Skip to content

Declarative Automation Bundles

Skill: databricks-config

Declarative Automation Bundles (DABs) let you define all your Databricks resources — jobs, pipelines, alerts, queries, permissions — as YAML files in a Git repository. You deploy them with a single databricks bundle deploy command, and the same definitions work across dev, staging, and production through target overrides. This is Infrastructure-as-Code for your data platform.

“Initialize a new DABs project, set up dev and prod targets with different catalogs and compute, and deploy to dev for testing.”

databricks.yml
bundle:
name: data-pipeline
include:
- resources/*.yml
variables:
warehouse_id:
lookup:
warehouse: "Shared SQL Warehouse"
catalog:
default: dev_catalog
targets:
dev:
default: true
mode: development
workspace:
host: https://dev.cloud.databricks.com
variables:
catalog: dev_catalog
prod:
mode: production
workspace:
host: https://prod.cloud.databricks.com
run_as:
service_principal_name: prod-deployer
variables:
catalog: prod_catalog

Key decisions:

  • mode: development prefixes resource names with [dev your.name] and adjusts permissions for safe iteration — flip to production for prod targets
  • run_as with a service principal ensures production deployments run under a controlled identity, not your personal account
  • variables with lookup resolve resource IDs at deploy time — the warehouse ID is discovered dynamically, so you don’t hardcode environment-specific IDs
  • include: resources/*.yml splits resource definitions across files, keeping your databricks.yml lean and your job/pipeline configs modular

“Walk me through the full deploy-test-destroy cycle for a bundle project.”

Terminal window
# Initialize from a template
databricks bundle init default-python --profile dev
# Validate YAML before deploying
databricks bundle validate -t dev
# Deploy resources to the workspace
databricks bundle deploy -t dev
# Run a specific job
databricks bundle run daily_etl -t dev
# Tear down all deployed resources
databricks bundle destroy -t dev

Always run validate before deploy. It catches YAML syntax errors, missing variable references, and schema violations before anything touches your workspace.

“Show me the recommended file layout for a DABs project with jobs and pipelines.”

my-project/
├── databricks.yml
├── resources/
│ ├── etl_job.yml
│ ├── transform_pipeline.yml
│ └── alerts.yml
├── src/
│ ├── extract.py
│ ├── transform.py
│ └── load.py
├── tests/
│ └── test_transform.py
└── .gitignore

Keep resource definitions in resources/, source code in src/, and reference source files with relative paths (../src/extract.py).
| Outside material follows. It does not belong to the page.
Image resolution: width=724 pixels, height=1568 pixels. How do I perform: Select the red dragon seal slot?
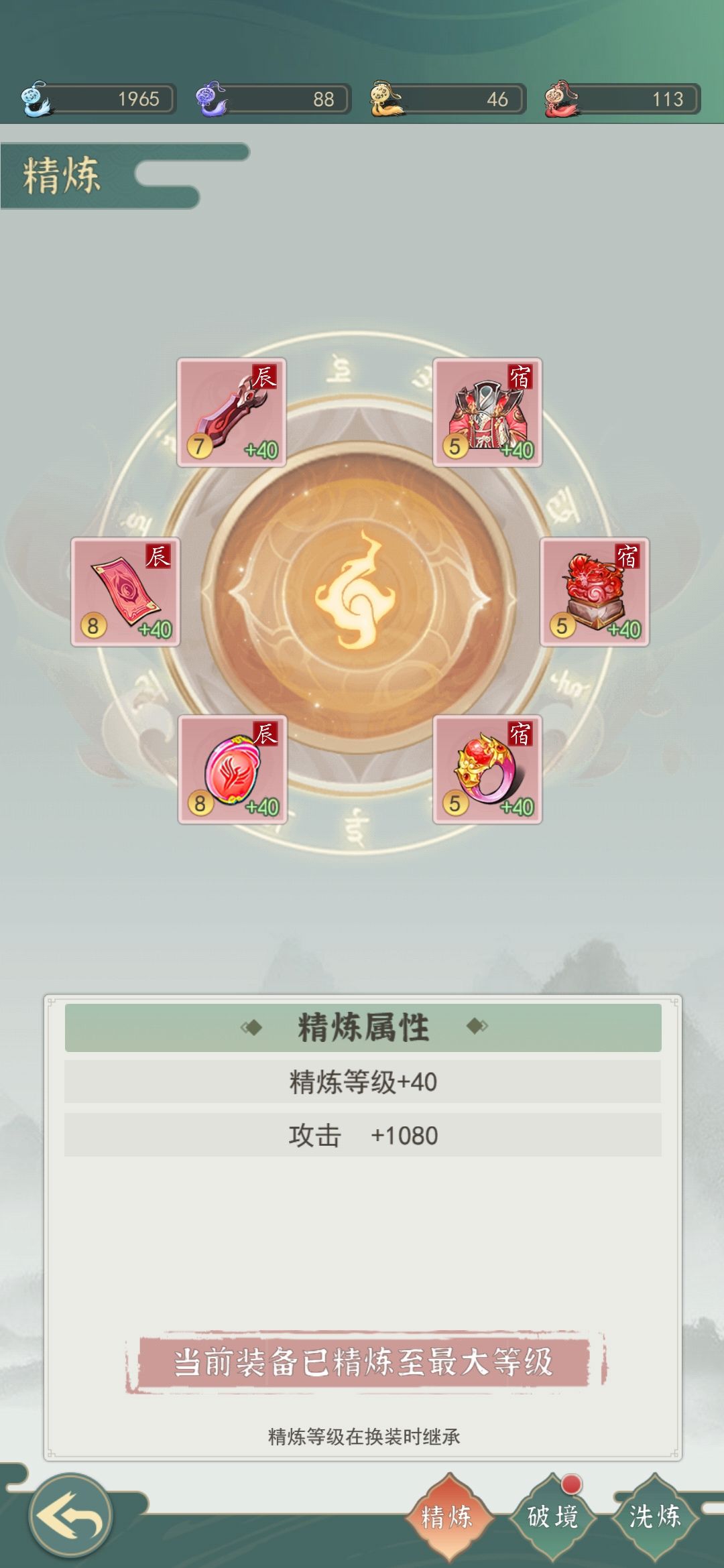coord(595,592)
This structure scales cleanly from a single job to a multi-team monorepo.

Multi-Environment Job with Conditional Sizing

Section titled “Multi-Environment Job with Conditional Sizing”

“Define a job that uses small clusters in dev and large clusters in prod, with the schedule only active in prod.”

resources/etl_job.yml
resources:
jobs:
daily_etl:
name: "[${bundle.target}] Daily ETL"
schedule:
quartz_cron_expression: "0 0 6 * * ?"
timezone_id: "UTC"
pause_status: ${if(bundle.target == "prod", "UNPAUSED", "PAUSED")}
job_clusters:
- job_cluster_key: main
new_cluster:
spark_version: "15.4.x-scala2.12"
node_type_id: ${if(bundle.target == "prod", "i3.2xlarge", "i3.xlarge")}
num_workers: ${if(bundle.target == "prod", 8, 2)}
email_notifications:
on_failure:
- ${var.notification_email}
tasks:
- task_key: etl
job_cluster_key: main
notebook_task:
notebook_path: ../src/etl.py
base_parameters:
catalog: "${var.catalog}"
permissions:
- level: CAN_VIEW
group_name: "data-analysts"
- level: CAN_MANAGE_RUN
group_name: "data-engineers"

The ${if(...)} expressions adapt compute sizing and scheduling per target without duplicating the entire job definition. Permissions are set declaratively so they’re consistent across deployments.
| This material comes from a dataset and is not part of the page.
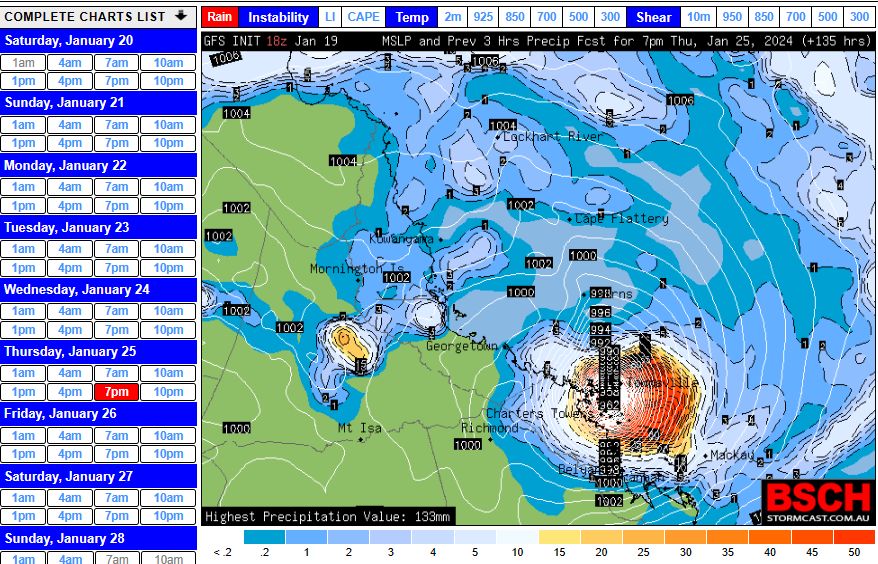Select 7am on Tuesday, January 23
Viewport: 878px width, 564px height.
117,249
“Wire a pipeline, a job, and an alert together using resource references so they stay portable across environments.”

resources:
pipelines:
transform:
name: "[${bundle.target}] Transform Pipeline"
catalog: ${var.catalog}
target: silver
libraries:
- notebook:
path: ../src/transform.py
queries:
freshness_check:
display_name: "Freshness Check"
query_text: |
SELECT MAX(updated_at) AS last_update
FROM ${var.catalog}.silver.orders
warehouse_id: ${var.warehouse_id}
alerts:
stale_data:
display_name: "[${bundle.target}] Stale Data Alert"
query_id: ${resources.queries.freshness_check.id}
condition:
op: LESS_THAN
operand:
column:
name: last_update
threshold:
value:
string_value: "2024-01-01"
jobs:
orchestrator:
name: "[${bundle.target}] ETL Orchestrator"
tasks:
- task_key: transform
pipeline_task:
pipeline_id: ${resources.pipelines.transform.id}

${resources.pipelines.transform.id} and ${resources.queries.freshness_check.id} resolve at deploy time to the actual resource IDs in the target workspace. This keeps your definitions portable — the same YAML works in dev and prod without hardcoded IDs.
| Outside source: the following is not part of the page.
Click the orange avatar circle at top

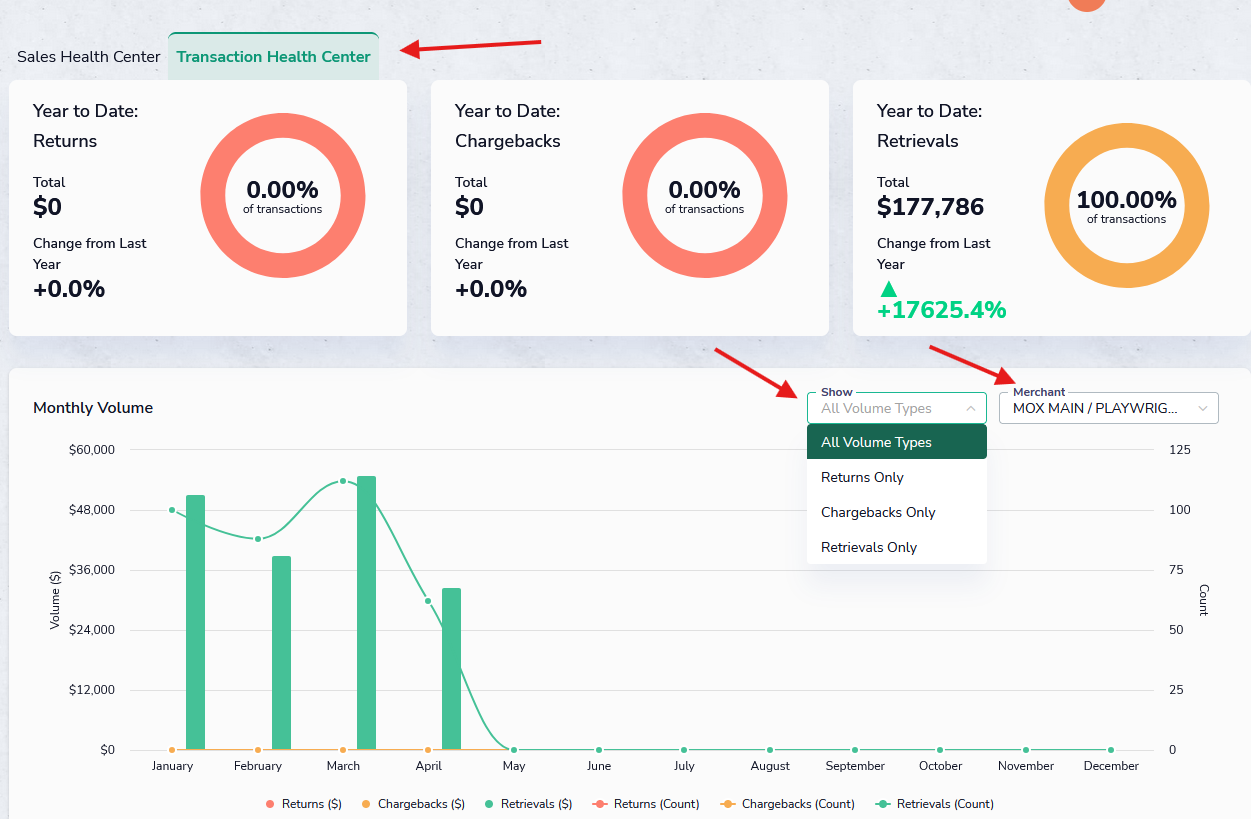1086,4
  • Skipping bundle validate before deploy — Validation catches missing variables, broken references, and schema errors locally. Without it, you discover these problems mid-deploy when the workspace is in a partially updated state.
  • Hardcoding resource IDs — A hardcoded pipeline_id: "abc123" works in one workspace and breaks in every other. Use ${resources.pipelines.name.id} or ${var.name} with lookups.
  • Running production jobs as your personal user — Without run_as: service_principal_name, production jobs run under the deployer’s identity. When that person leaves the company, every job they deployed breaks. Always use a service principal in prod targets.
  • Storing secrets in YAML — Never put tokens, passwords, or API keys in databricks.yml or resource files. Use ${var.secret} with environment variables or Databricks secrets instead.
  • Forgetting mode: development in dev targets — Without it, your dev deployments create production-named resources that clash with actual prod. Development mode prefixes names and adjusts permissions automatically.